Abstract
Background
Treatment options against Enterococcus spp., a common nosocomial pathogen, are limited due to intrinsic resistance to multiple antibiotics. Ampicillin is considered drug of choice if susceptible, but data comparing outcomes between ampicillin, daptomycin, and vancomycin for ampicillin-sensitive Enterococcus spp. bacteremia are limited.
Methods
This was a single-center retrospective cohort study of adults with confirmed ampicillin-sensitive Enterococcus spp. bloodstream infection (BSI) who received definitive treatment with intravenous ampicillin, daptomycin, or vancomycin from January 2013 to December 2021. Polymicrobial BSI were excluded. Definitive treatment was defined as the active antibiotic used for more than 50% of the total treatment duration following availability of susceptibility results. The primary outcome was 28-day all-cause hospital mortality; secondary outcomes were 90-day readmission due to microbiological recurrence and all-cause hospital mortality. Multivariate Cox regression analysis was performed to identify independent risk factors for 28-day hospital mortality.
Results
A total of 199 patients (ampicillin, n = 141; daptomycin, n = 17; vancomycin, n = 41) were evaluated.
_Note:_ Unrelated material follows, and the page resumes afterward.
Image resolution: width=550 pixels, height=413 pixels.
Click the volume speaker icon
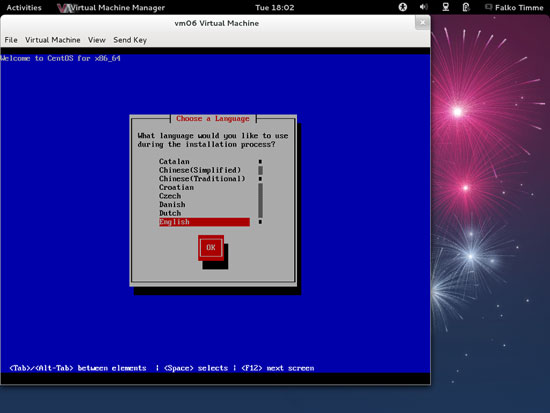[424, 7]
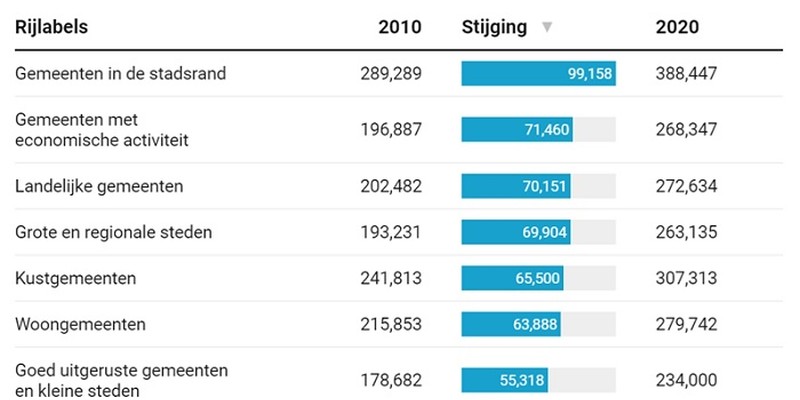Sort by the Rijlabels column header

(51, 27)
Overall in-hospital all-cause mortality was 15.1% (n = 30). Twenty-eight-day hospital mortality was numerically lower with ampicillin and daptomycin compared to vancomycin (9.2%, 11.8%, and 22%, respectively; p = 0.088). Ninety-day readmission due to microbiological recurrence (4.3%, 5.9%, and 7.3%; p = 0.722) and all-cause hospital mortality (12.8%, 17.6%, and 22%; p = 0.335) were not significantly different between treatment groups. Independent risk factors for 28-day hospital mortality included age (hazard ratio [HR] 1.05, 95% confidence interval [CI] 1.02 to 1.09; p = 0.003), E. faecium BSI (HR 3.94, 95% CI 1.39 to 11.1; p = 0.010), and definitive treatment with vancomycin (HR 2.54, 95% CI 1.04 to 6.21; p = 0.040).
Conclusion
Vancomycin used as definitive therapy for ampicillin-sensitive Enterococcus spp. bacteremia was found to be an independent risk factor for 28-day mortality. Further studies evaluating the role of daptomycin in this setting are warranted.
Disclosures
All Authors: No reported disclosures.